■ Page ■
PM calls to tone down rhetoric; cars spying on owners; value of an Olympic medal
Published: February 10, 2026
PM calls to tone down rhetoric; cars spying on owners; value of an Olympic medal
News in brief
Macquarie Group gave investors a briefing yesterday and focused on its Australian business. It sent out a warning to the big four banks – Macquarie is after their home loan and deposit markets.
National Disability Insurance Scheme providers are falsely advertising products, breaching contracts and charging for services they never provide, to an extent that threatens participants' safety in the scheme that services 751,000 Australians, according to the competition watchdog.
Australia’s Privacy Commissioner is looking into whether cars with internet connections are spying on their drivers. The Commissioner has launched investigations into two carmakers over potential breaches of privacy laws.
Big tech giant Alphabet is looking to sell a 100-year bond – essentially an IOU that will take 100 years to pay back – as it looks for new ways to fund its huge investment spree.
The medals being handed out at the Winter Olympics in Italy are the most valuable ever awarded in the history of the Games, thanks to surging gold and silver prices.
Fear-o-meter
Macquarie Group’s management team made it clear yesterday that its Australian banking unit is coming after the big four.
And they are doing a very good job at winning share – 6.8 per cent of the mortgage market which is five times what it was a decade ago. And 6.3 per cent of the deposit market, which is double what it was five years ago.
One of Macquarie’s big advantages is that it doesn’t have to be all things to all people, like the big banks do. Also, it doesn’t have anywhere near the legacy systems of the other four.

■ Excerpted data ■
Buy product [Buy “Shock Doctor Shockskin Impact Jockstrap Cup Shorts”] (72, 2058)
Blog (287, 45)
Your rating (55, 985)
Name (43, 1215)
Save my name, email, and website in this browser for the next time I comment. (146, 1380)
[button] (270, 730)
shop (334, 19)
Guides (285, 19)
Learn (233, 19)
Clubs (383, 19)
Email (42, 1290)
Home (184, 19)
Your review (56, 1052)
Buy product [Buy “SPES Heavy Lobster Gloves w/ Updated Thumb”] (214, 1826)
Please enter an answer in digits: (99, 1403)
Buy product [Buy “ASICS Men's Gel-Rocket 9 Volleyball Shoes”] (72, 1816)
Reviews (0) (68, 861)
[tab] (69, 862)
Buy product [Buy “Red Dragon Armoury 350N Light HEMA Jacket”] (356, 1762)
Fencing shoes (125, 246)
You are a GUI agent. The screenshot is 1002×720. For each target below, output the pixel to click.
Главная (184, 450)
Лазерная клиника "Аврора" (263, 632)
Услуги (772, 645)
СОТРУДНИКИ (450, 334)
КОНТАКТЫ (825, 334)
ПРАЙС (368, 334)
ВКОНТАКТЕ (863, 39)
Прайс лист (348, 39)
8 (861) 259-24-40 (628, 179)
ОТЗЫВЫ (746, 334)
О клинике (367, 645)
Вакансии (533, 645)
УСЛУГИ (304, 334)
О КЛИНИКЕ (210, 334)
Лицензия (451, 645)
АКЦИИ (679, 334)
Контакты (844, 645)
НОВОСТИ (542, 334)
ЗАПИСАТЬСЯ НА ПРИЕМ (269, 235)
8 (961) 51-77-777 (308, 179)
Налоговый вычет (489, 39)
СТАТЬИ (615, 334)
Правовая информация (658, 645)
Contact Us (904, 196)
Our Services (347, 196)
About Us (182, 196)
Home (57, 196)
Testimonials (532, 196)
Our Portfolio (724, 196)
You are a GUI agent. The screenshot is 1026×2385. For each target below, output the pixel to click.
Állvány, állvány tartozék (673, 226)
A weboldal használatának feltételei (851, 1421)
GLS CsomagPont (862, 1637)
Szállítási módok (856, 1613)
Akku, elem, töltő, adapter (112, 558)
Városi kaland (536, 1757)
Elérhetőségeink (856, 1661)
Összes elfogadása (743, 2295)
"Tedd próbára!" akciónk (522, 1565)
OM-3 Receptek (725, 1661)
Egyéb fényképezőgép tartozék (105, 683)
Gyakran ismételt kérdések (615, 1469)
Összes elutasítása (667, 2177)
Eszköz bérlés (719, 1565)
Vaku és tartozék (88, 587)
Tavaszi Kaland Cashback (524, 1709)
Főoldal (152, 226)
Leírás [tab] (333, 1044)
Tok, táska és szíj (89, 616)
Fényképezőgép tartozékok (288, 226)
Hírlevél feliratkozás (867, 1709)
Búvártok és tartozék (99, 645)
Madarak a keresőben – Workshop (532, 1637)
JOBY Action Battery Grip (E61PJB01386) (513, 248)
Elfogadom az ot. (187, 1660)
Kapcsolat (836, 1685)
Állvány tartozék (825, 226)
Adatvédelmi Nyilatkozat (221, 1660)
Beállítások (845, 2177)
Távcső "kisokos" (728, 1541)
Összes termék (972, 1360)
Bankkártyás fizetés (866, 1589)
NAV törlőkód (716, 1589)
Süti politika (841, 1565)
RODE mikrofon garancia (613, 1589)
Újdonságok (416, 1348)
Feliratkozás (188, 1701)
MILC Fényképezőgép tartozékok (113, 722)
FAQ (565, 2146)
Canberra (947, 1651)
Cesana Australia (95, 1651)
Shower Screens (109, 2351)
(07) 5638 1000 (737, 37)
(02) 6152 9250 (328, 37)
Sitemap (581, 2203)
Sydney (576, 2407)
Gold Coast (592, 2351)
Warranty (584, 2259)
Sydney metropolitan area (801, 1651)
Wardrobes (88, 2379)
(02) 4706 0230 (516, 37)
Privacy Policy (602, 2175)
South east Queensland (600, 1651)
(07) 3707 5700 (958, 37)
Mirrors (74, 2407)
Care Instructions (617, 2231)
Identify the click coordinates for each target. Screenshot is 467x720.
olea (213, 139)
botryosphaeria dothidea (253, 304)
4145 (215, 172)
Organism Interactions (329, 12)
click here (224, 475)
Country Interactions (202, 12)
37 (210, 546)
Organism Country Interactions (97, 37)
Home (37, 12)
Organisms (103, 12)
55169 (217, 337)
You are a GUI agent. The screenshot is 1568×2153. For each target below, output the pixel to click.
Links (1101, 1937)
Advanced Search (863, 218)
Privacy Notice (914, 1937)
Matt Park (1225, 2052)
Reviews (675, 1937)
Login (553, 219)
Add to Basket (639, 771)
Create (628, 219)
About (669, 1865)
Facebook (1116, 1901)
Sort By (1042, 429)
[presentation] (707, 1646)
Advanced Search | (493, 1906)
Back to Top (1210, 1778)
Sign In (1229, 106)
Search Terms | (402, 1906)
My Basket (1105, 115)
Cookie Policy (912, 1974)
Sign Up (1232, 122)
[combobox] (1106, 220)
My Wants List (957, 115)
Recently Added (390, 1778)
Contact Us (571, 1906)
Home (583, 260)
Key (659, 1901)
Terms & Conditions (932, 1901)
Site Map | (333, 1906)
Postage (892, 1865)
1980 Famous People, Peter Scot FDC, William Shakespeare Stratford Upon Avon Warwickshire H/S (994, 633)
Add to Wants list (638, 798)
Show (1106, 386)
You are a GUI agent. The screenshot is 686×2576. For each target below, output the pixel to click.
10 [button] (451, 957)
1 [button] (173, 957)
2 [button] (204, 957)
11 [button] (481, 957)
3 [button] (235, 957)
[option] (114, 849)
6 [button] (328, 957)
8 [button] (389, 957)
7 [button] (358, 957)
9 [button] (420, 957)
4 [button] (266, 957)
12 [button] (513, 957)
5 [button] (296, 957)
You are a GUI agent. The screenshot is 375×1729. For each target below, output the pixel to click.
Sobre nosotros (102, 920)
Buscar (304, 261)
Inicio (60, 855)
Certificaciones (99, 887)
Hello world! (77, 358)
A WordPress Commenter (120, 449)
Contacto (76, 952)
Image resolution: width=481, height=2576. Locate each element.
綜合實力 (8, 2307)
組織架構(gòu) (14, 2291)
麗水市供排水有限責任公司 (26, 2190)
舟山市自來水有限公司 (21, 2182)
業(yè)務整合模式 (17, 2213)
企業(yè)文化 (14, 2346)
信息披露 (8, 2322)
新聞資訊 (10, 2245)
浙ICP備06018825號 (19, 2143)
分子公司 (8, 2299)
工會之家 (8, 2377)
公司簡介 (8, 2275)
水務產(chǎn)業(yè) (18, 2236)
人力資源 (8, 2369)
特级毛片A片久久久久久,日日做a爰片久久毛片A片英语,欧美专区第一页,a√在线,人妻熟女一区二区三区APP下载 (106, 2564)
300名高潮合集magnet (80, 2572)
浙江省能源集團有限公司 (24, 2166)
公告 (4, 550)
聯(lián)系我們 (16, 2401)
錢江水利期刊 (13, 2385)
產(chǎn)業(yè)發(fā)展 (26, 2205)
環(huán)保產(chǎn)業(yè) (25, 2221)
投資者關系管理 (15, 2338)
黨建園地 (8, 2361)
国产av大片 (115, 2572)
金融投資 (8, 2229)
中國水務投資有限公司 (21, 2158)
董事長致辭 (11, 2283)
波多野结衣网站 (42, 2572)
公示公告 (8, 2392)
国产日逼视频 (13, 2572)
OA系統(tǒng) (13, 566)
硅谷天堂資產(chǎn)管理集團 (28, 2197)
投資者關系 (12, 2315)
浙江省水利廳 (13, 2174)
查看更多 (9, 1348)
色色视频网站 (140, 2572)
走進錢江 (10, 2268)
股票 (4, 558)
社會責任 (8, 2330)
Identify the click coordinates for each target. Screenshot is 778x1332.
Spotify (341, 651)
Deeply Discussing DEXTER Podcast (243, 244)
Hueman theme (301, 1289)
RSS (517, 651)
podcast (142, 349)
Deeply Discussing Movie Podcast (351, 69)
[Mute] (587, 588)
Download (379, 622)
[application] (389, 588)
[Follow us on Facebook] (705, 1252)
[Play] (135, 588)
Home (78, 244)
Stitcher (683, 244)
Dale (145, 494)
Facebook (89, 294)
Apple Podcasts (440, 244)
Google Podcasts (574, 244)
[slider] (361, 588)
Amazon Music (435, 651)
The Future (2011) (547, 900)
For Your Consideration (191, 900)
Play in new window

■ Work to complete ■
1) In the news roundup, how many Australians does the National Disability Insurance Scheme serve?
2) Copy the news roundup word for word, everything from "Big tech giant" down to "five years ago.".
3) Pick up the news roundup after its last sentence and write the next part.

■ Answers given ■
1) 751,000 Australians.

2)
Big tech giant Alphabet is looking to sell a 100-year bond – essentially an IOU that will take 100 years to pay back – as it looks for new ways to fund its huge investment spree.
The medals being handed out at the Winter Olympics in Italy are the most valuable ever awarded in the history of the Games, thanks to surging gold and silver prices.
Fear-o-meter
Macquarie Group’s management team made it clear yesterday that its Australian banking unit is coming after the big four.
And they are doing a very good job at winning share – 6.8 per cent of the mortgage market which is five times what it was a decade ago. And 6.3 per cent of the deposit market, which is double what it was five years ago.

3)
Macquarie puts competition into the market, and that’s good for customers.
Commonwealth Bank is reporting its results today. It is, arguably, the most important earnings announcement of the half year because the bank knows how the economy is running. We should get an insight into just how competitive Macquarie, and the banking market, is.
Fear & Greed Q+A today
Neara is Australia's newest unicorn, having just raised $90 million, valuing the tech company at more than $1 billion. It aims to tackle one of the biggest challenges for the AI boom: the extraordinary power demands of data centres:
“Power comes from two things. It comes from generating assets — solar, wind, gas, historically coal — and it comes from the electricity network that transports that generation to the people who need it, like data centres.
Over the last five to ten years, the constraints around generation have come down dramatically. Renewables are much cheaper, and generation can be brought online relatively easily. The problem hasn’t been generation. The problem has been whether there’s enough network capacity to move that power to new, very large users.
Data centre developers are running around the world trying to find places where generation is available and the grid can support them. What we’ve discovered is that the number one thing slowing down data centres — in Australia and everywhere else — is access to energy, and specifically access to the electricity network.”
Prime Minister Anthony Albanese has called on the Greens to lower the temperature when it comes to Australia’s relationship with Israel and the Middle East, saying he won’t walk away from the visit of Israel’s President, Isaac Herzog. The PM also called for more nuance in the debate over conflict in the Middle East, adding that discussion wasn’t helped by people thinking they had to support one side of the other, comparing the debate to a football game. Albanese was talking after Greens MP Elizabeth Watson-Brown demanded the PM condemn what she called police violence in Sydney on Monday night during pro-Palestinian protests. She also called on the PM to send Herzog home.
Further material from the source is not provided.